The Great Depression left an indelible mark on the United States for generations. Academics have pondered the causes and resolution in the near 100 years since. While the great stock market crash of 1929 is often seen as a proximate cause, economists very much and rightly point to other factors that prolonged and accentuated the misery in the aftermath of this crash. The stock market crash, itself, did no doubt led to an immediate crisis. But the Smoot-Hawley tariff, the banking crisis, rapid deflation, and the monetary collapse were all part of a multi-factorial house of cards that came tumbling down.
The passage of the Smoot-Hawley tariff and its repercussions is perhaps one of the most discussed and debated events of the Depression era. Some now consider it an easy scapegoat that in no way accounts for the full severity of the events that transpired in the 1930s. However, there is no doubt that the passage of this tariff did not provide the anticipated and desired effects hope for by Senator Reed Smoot and Representative Willis Hawley. That desired effect was to protect American farmers and other producers in the aftermath of World War I and especially in the aftermath of the economic uncertainty produced by the stock market crash of 1929.
In the 1920s, the United States, like the rest of the world, was attempting to return to “normal” in the aftermath of World War I. The Spanish Flu Epidemic added an additional bit of uncertainty to the period, as well. American farmers and manufacturers had responded to the need for additional goods and farm products as life in Europe was disrupted by the war. However, as Europe attempted to regain its footing in the interwar years, American producers would be some of the first to feel a negative effect. These manufacturers and farmers had a sympathetic ear in the Republican Party. When Herbert Hoover was elected, what had first been a limited discussion related to agricultural products expanded to include more than 20,000 separate products with new tariffs. The impact was immediate and severe. Multiple countries, including our dearest allies from the recent war, imposed retaliatory tariffs on goods from the United States. Canada imposed tariffs and at the same time, reduced barriers to trade with the rest of the British Empire.

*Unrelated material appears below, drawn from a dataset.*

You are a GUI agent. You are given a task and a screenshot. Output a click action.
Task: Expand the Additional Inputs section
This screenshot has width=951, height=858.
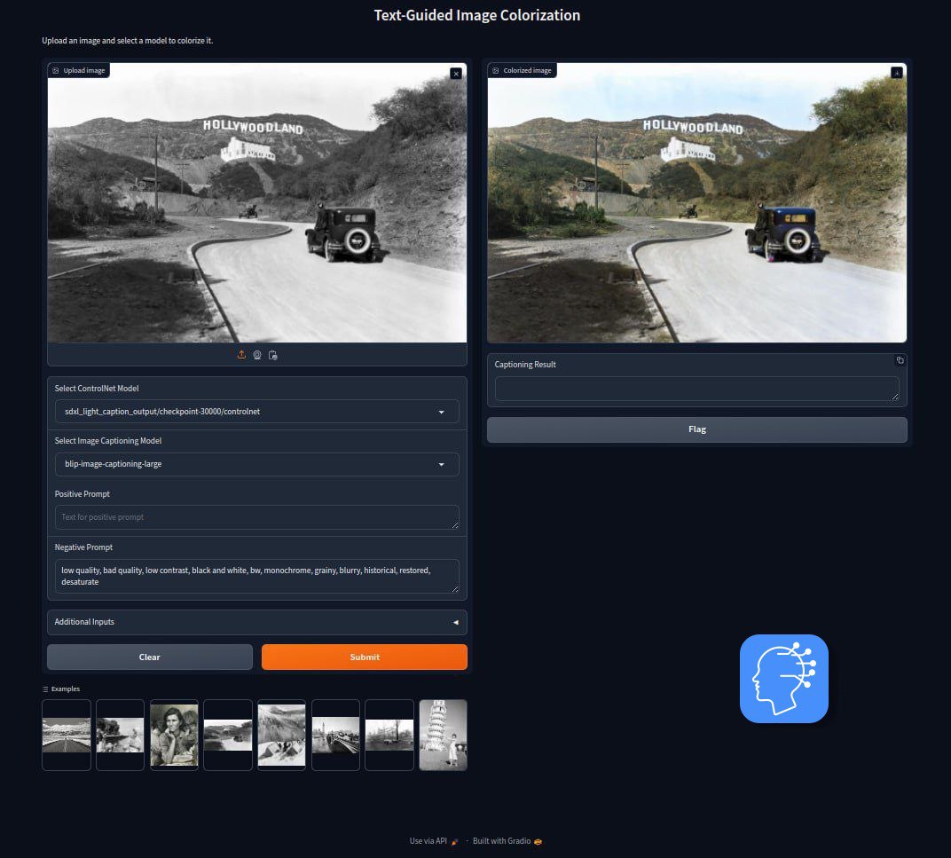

It became obvious to most almost immediately that the Smoot-Hawley tariffs had been a mistake and a disaster, having the complete opposite effect as had been desired. The tariffs caused the prices of many items to become downright unaffordable to Americans already suffering from a loss of income. However, other factors, such as the ongoing banking crisis and the resulting loss of credit to a wide swath of the population no doubt played a more direct role in Americans’ daily lives. But Smoot-Hawley and its repercussions certainly did not have the desired effect of saving or improving the fortunes of American producers and farmers. The impact was quite the opposite in most circumstances.
While President Hoover was not convinced of the necessity of all the various components of the bill that ultimately crossed his desk for signature, he faced intense pressure from inside his party to sign Smoot-Hawley into law. Multiple members of his cabinet even promised their resignations. This counterbalanced the equally fierce opposition to his signing the bill given by Henry Ford and other titans of American industry. The stock market reacted immediately and declined further, thus signaling the lack of confidence financial markets had in the tariff to remedy any of the ills caused by the financial collapse. President Roosevelt would go on the use the passage of Smoot-Hawley as one more bit of ammunition in his political campaign against Herbert Hoover in the presidential election of 1932.
It was obviously an effective strategy. Roosevelt would go on to sign the Reciprocal Tariff Act of 1934 to begin to unwind the results of Smoot-Hawley. This act not only allowed the unwinding of Smoot-Hawley, it also transferred some of the responsibility for the United States trade policy from the congress to the presidency. In the years after its enactment, the Reciprocal Tariff Act allowed the United States to negotiate 32 trade agreements with 27 different countries, thus serving to aid in unwinding some of the ill effects and ill will caused by Smoot-Hawley. The act also ended, for the duration of the 20th century, at least, the tariff policy of the United States that had been in place since the aftermath of the Civil War which saw the United States Congress enact many such protective tariffs. Truly, as some argue, Smoot-Hawley was just business as usual for the legislative branch. It saw tariff policy as one of its rightful tools in manipulating the American economy. Only the poor timing of Smoot-Hawley and the inability of Hoover and those in his party to understand the severity of the economic situation in the aftermath of the 1929 stock market crash would ultimately end this era of American trade policy.
As Smoot-Hawley’s effects were blunted by the RTA, international trade did begin to return. However, as Smoot-Hawley had not been the only cause of the financial pain of the Great Depression, its ending alone would likewise not see a return to prosperity. But the lessons learned from the debacle would impact U.S. trade policy for many years to come.